(Pixel coordinate grounding data)
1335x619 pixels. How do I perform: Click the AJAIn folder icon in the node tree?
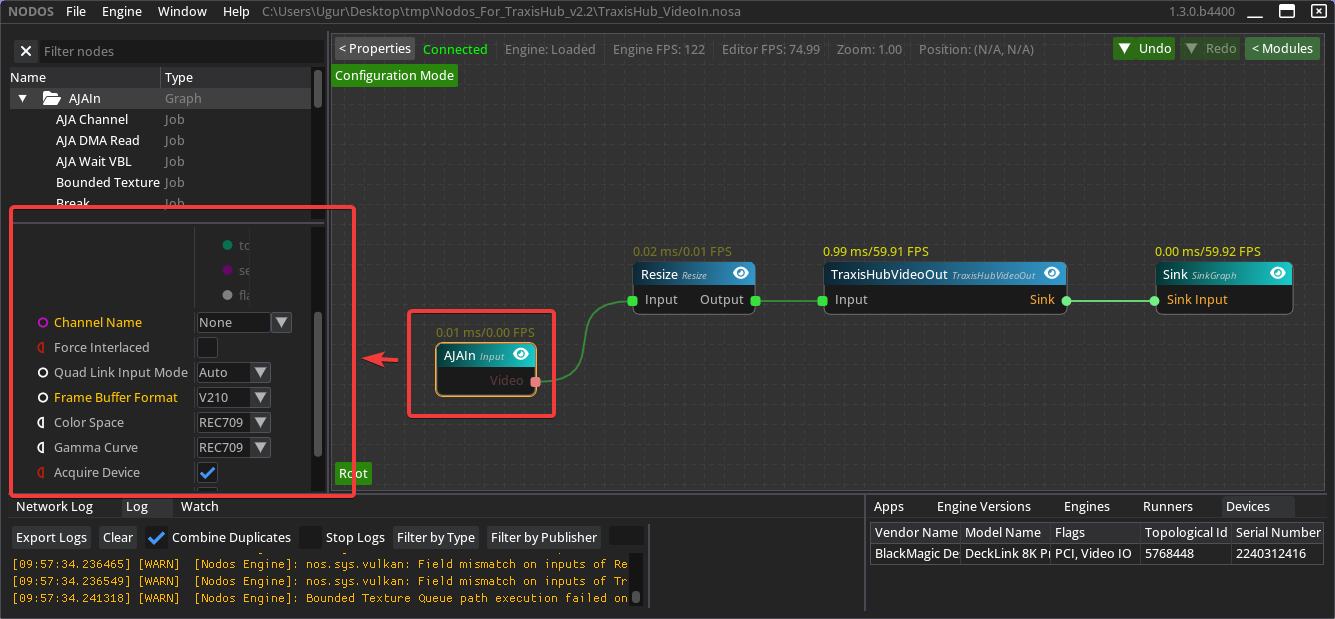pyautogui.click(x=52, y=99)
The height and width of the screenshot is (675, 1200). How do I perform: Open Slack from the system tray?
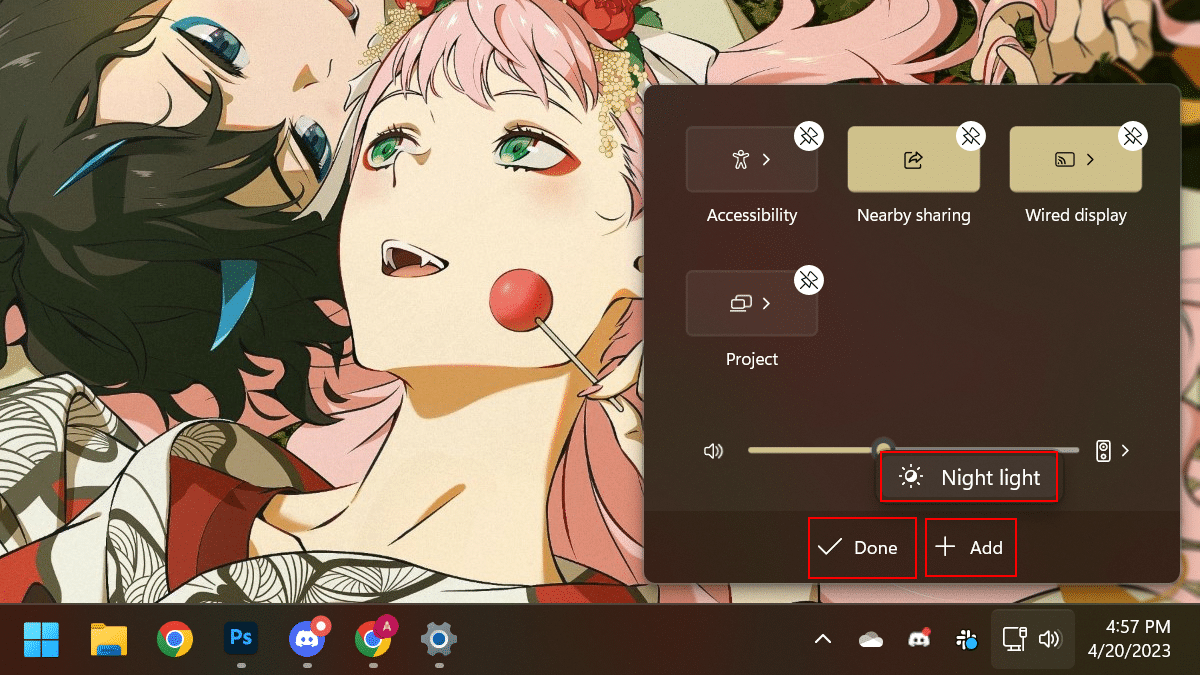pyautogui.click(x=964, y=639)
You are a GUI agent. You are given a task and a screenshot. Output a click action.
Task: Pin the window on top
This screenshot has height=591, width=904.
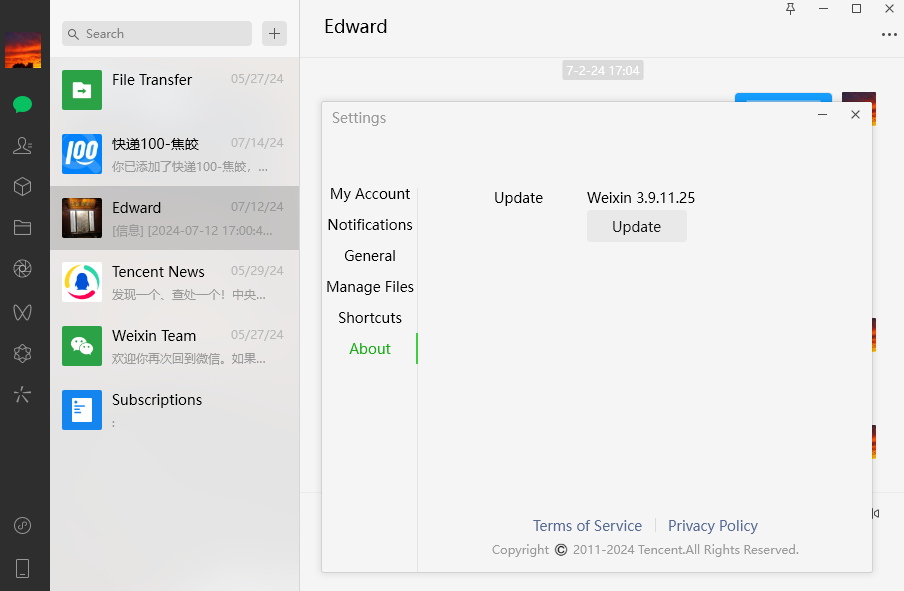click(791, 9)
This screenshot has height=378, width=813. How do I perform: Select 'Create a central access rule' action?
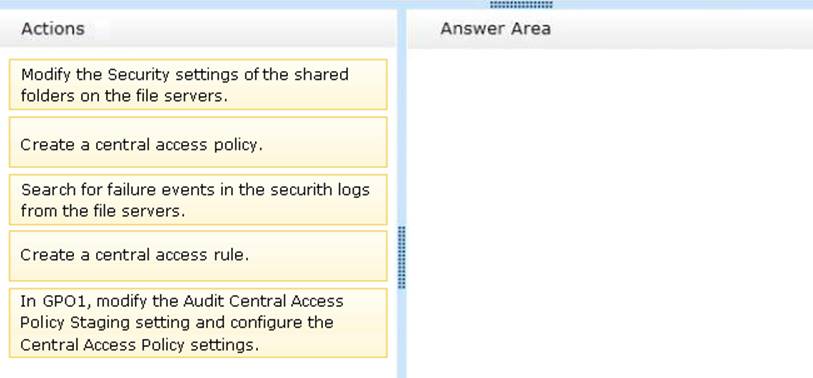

**Exercise prompt**. Should a picture appear among the entries, skip it and copy the rest exactly.

**Answer to the exercise**.
1335x619 pixels. How do I perform: Click the AJAIn folder icon in the node tree?
pyautogui.click(x=52, y=99)
The height and width of the screenshot is (675, 1200). How do I perform: Open Slack from the system tray?
pyautogui.click(x=964, y=639)
You are a GUI agent. You are given a task and a screenshot. Output a click action.
Task: Pin the window on top
This screenshot has height=591, width=904.
click(791, 9)
This screenshot has height=378, width=813. How do I perform: Select 'Create a central access rule' action?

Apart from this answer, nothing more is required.